What the exercise asks >> From the first line to the last, restate the data word for word.

Data supplied >>
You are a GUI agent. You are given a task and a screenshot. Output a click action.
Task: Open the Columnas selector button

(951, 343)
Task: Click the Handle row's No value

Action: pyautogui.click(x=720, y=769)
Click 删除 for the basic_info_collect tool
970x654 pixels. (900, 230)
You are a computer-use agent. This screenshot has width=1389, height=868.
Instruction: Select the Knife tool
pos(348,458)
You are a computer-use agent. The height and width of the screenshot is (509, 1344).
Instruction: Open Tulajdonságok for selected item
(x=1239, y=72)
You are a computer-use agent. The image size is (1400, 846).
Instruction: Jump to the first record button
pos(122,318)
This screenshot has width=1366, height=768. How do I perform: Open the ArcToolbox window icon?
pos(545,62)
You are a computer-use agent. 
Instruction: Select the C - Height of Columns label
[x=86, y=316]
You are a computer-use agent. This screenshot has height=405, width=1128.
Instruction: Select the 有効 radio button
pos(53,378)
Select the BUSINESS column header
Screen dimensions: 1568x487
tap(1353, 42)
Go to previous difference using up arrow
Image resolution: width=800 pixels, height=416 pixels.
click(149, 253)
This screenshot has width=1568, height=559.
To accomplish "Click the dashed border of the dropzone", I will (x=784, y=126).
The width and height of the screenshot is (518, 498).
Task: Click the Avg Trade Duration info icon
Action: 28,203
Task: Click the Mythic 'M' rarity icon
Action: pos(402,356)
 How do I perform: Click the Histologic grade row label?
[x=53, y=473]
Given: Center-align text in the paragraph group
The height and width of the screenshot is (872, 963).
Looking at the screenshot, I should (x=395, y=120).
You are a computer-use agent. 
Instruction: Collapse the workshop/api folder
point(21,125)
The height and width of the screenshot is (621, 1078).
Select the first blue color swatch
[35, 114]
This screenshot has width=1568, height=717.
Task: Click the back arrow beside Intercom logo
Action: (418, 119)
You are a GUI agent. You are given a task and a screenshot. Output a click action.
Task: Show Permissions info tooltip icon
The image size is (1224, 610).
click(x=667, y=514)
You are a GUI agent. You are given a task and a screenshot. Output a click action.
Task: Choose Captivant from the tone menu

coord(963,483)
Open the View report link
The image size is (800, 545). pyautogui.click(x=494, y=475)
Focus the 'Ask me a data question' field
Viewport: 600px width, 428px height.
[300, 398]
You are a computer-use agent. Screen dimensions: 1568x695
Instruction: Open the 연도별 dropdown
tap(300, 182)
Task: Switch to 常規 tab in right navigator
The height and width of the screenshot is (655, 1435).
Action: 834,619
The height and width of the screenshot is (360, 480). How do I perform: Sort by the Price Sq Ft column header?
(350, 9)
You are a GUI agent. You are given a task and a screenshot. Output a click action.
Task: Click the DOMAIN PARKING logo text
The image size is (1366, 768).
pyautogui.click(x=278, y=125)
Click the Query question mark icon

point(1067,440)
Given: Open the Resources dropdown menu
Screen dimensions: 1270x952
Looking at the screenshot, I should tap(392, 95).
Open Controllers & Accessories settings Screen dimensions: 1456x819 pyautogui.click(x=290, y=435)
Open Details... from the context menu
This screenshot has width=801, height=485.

Solution for this exercise >>
You are a GUI agent. You are given a task and a screenshot. Output a click action.
Task: Open the Columnas selector button

(951, 343)
Task: Click the Handle row's No value

Action: pyautogui.click(x=720, y=769)
Click 删除 for the basic_info_collect tool
970x654 pixels. (900, 230)
You are a computer-use agent. This screenshot has width=1389, height=868.
Instruction: Select the Knife tool
pos(348,458)
You are a computer-use agent. The height and width of the screenshot is (509, 1344).
Instruction: Open Tulajdonságok for selected item
(x=1239, y=72)
You are a computer-use agent. The image size is (1400, 846).
Instruction: Jump to the first record button
pos(122,318)
This screenshot has width=1366, height=768. How do I perform: Open the ArcToolbox window icon?
pos(545,62)
You are a computer-use agent. 
Instruction: Select the C - Height of Columns label
[x=86, y=316]
You are a computer-use agent. This screenshot has height=405, width=1128.
Instruction: Select the 有効 radio button
pos(53,378)
Select the BUSINESS column header
Screen dimensions: 1568x487
tap(1353, 42)
Go to previous difference using up arrow
Image resolution: width=800 pixels, height=416 pixels.
click(149, 253)
This screenshot has width=1568, height=559.
To accomplish "Click the dashed border of the dropzone", I will (x=784, y=126).
The width and height of the screenshot is (518, 498).
Task: Click the Avg Trade Duration info icon
Action: 28,203
Task: Click the Mythic 'M' rarity icon
Action: pos(402,356)
 How do I perform: Click the Histologic grade row label?
[x=53, y=473]
Given: Center-align text in the paragraph group
The height and width of the screenshot is (872, 963).
Looking at the screenshot, I should (x=395, y=120).
You are a computer-use agent. 
Instruction: Collapse the workshop/api folder
point(21,125)
The height and width of the screenshot is (621, 1078).
Select the first blue color swatch
[35, 114]
This screenshot has width=1568, height=717.
Task: Click the back arrow beside Intercom logo
Action: (418, 119)
You are a GUI agent. You are given a task and a screenshot. Output a click action.
Task: Show Permissions info tooltip icon
The image size is (1224, 610).
click(x=667, y=514)
You are a GUI agent. You are given a task and a screenshot. Output a click action.
Task: Choose Captivant from the tone menu

coord(963,483)
Open the View report link
The image size is (800, 545). pyautogui.click(x=494, y=475)
Focus the 'Ask me a data question' field
Viewport: 600px width, 428px height.
[300, 398]
You are a computer-use agent. Screen dimensions: 1568x695
Instruction: Open the 연도별 dropdown
tap(300, 182)
Task: Switch to 常規 tab in right navigator
The height and width of the screenshot is (655, 1435).
Action: 834,619
The height and width of the screenshot is (360, 480). How do I perform: Sort by the Price Sq Ft column header?
(350, 9)
You are a GUI agent. You are given a task and a screenshot. Output a click action.
Task: Click the DOMAIN PARKING logo text
The image size is (1366, 768).
pyautogui.click(x=278, y=125)
Click the Query question mark icon

point(1067,440)
Given: Open the Resources dropdown menu
Screen dimensions: 1270x952
Looking at the screenshot, I should tap(392, 95).
Open Controllers & Accessories settings Screen dimensions: 1456x819 pyautogui.click(x=290, y=435)
Open Details... from the context menu
This screenshot has width=801, height=485.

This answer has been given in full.